## Text section
········

State lawmakers have approved two major pieces of legislation dealing with drug abuse in Kentucky.
House Bill 4 tightens regulations on prescription pills. It passed the full Senate Wednesday afternoon. Around the same time, the House passed Senate Bill 3, which caps the amount of pseudoephedrine Kentuckians can buy every month without a prescription. Since both bills were amended, they will now return to their original chambers, where lawmakers must decide whether to agree with the changes or send them to conference committees for compromises.
The bills address growing problems that stem from the misuse of legal drugs.
HB4 is aimed largely at so-called pill mills—pain clinics that illegally deal prescriptions to Kentuckians and out-of-state visitors.
SB3 fights meth by regulating its main ingredient—pseudoephedrine, or PSE. PSE is a common ingredient in cold medicine, and lawmakers have long fought over how tightly legal decongestants must be controlled in order to stop meth production.
“Let’s quit arguing this,” said Representative Danny Ford in the House . “We shouldn’t be all session in getting this out. This should be a no-brainer, we need to get this done.”

········

## Tasks to complete
(a) Answer these questions from the drug legislation article:
(i) Which chamber passed House Bill 4 on Wednesday afternoon?
(ii) What does the article say pill mills are?
(iii) Who said "Let's quit arguing this"?
(b) Extract the passage of the drug legislation article from the words "House Bill 4" up to and including the words "of legal drugs.".
The listing comes from a different source than the drug legislation article.

········

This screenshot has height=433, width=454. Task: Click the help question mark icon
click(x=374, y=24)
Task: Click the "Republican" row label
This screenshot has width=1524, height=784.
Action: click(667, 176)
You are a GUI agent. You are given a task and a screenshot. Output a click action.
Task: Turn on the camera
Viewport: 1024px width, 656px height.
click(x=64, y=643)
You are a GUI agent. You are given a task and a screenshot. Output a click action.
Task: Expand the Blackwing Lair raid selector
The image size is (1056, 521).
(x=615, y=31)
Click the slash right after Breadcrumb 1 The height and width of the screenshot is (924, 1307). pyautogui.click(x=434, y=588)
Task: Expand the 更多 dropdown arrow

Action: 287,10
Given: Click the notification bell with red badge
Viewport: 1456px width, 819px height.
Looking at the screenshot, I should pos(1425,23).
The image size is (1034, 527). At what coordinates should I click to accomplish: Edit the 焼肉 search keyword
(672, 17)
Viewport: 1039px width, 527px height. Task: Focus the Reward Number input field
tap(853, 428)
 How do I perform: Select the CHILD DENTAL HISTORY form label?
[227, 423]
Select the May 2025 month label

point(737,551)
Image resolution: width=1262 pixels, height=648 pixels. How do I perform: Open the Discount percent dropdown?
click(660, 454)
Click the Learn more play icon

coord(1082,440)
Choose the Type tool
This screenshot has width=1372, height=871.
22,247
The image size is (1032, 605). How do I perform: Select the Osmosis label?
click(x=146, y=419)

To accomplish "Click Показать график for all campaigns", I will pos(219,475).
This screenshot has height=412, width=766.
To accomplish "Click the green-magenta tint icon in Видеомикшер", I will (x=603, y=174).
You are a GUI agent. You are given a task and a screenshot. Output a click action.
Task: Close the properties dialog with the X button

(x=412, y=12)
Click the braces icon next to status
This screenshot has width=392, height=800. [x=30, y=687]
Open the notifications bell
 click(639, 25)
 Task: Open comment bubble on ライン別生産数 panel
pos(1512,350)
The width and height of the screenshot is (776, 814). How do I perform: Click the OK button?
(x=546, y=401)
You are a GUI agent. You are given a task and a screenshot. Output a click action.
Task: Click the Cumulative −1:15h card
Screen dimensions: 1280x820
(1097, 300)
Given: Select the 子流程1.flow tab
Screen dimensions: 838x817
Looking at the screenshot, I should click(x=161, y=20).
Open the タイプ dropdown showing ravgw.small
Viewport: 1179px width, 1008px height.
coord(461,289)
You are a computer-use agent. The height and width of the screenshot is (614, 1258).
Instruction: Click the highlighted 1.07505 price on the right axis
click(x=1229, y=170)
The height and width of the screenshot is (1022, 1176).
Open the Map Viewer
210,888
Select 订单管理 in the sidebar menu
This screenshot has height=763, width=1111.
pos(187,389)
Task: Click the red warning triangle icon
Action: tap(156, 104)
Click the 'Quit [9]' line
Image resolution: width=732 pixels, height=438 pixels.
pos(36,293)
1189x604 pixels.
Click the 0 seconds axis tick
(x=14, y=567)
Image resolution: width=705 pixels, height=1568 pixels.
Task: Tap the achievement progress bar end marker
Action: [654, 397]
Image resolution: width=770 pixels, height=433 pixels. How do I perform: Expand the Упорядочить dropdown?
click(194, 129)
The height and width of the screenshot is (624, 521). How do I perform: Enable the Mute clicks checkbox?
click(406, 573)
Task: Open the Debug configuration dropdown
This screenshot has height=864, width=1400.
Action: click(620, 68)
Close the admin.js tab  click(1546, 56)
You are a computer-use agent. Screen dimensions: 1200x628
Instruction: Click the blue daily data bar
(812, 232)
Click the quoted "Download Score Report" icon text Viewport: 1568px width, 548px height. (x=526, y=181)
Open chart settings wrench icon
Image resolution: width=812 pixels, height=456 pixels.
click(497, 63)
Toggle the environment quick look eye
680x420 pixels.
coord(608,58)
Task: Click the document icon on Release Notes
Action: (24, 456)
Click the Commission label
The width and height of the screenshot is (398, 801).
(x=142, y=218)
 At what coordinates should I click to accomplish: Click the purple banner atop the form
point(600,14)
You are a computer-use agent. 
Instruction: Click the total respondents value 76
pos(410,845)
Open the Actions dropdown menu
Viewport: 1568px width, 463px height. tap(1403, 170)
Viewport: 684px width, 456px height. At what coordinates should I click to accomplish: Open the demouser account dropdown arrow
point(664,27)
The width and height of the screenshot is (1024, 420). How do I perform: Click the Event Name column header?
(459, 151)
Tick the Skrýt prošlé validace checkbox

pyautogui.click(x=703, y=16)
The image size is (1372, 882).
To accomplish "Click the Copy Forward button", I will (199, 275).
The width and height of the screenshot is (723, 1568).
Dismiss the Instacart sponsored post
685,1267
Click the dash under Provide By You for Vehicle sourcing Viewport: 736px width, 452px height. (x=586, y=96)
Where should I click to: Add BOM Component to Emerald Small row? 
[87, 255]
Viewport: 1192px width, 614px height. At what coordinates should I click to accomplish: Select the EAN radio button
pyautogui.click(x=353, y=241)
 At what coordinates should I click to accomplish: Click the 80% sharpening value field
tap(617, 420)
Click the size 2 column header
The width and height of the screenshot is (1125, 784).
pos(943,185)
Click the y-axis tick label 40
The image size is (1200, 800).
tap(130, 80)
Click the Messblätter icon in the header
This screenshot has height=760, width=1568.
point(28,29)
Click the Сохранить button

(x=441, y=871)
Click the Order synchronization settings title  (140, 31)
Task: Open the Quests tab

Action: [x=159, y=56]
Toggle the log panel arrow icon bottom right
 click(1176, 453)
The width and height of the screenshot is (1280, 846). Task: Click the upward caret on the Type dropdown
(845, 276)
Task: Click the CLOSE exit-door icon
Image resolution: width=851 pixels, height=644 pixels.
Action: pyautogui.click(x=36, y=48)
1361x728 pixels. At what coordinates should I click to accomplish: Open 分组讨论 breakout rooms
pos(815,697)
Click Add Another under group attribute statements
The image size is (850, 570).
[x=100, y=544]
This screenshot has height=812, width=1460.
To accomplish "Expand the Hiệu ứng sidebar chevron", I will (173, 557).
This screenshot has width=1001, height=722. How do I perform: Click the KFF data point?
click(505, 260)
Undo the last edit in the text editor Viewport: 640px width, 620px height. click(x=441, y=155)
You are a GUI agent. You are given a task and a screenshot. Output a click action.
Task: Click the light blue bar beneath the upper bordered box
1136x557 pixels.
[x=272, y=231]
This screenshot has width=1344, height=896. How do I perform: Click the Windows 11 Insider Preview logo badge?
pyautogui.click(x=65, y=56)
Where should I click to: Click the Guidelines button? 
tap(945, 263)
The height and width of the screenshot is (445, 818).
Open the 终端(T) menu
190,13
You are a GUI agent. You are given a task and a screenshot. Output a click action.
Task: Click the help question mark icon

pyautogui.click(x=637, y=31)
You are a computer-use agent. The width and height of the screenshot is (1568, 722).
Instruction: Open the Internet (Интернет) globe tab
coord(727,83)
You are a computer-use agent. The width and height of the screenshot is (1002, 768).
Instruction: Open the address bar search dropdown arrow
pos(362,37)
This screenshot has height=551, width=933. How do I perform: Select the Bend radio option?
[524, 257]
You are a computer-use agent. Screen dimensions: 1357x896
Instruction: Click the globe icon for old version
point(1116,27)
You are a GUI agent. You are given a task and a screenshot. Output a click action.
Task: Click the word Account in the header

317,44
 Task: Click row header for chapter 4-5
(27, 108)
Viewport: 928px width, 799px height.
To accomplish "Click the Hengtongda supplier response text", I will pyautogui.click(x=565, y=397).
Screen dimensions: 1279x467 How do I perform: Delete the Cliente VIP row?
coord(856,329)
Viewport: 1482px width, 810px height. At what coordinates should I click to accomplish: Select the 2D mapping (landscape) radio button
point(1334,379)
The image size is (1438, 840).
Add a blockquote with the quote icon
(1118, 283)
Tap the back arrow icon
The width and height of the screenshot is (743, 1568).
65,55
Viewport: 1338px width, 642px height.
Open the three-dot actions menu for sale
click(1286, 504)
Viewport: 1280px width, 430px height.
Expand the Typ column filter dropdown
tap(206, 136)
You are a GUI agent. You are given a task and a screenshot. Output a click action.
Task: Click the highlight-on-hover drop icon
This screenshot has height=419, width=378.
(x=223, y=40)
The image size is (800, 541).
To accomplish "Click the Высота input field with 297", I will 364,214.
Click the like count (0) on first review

········

## Set of answers
(a)
(i) The full Senate.
(ii) Pain clinics that illegally deal prescriptions to Kentuckians and out-of-state visitors.
(iii) Representative Danny Ford.

(b)
House Bill 4 tightens regulations on prescription pills. It passed the full Senate Wednesday afternoon. Around the same time, the House passed Senate Bill 3, which caps the amount of pseudoephedrine Kentuckians can buy every month without a prescription. Since both bills were amended, they will now return to their original chambers, where lawmakers must decide whether to agree with the changes or send them to conference committees for compromises.
The bills address growing problems that stem from the misuse of legal drugs.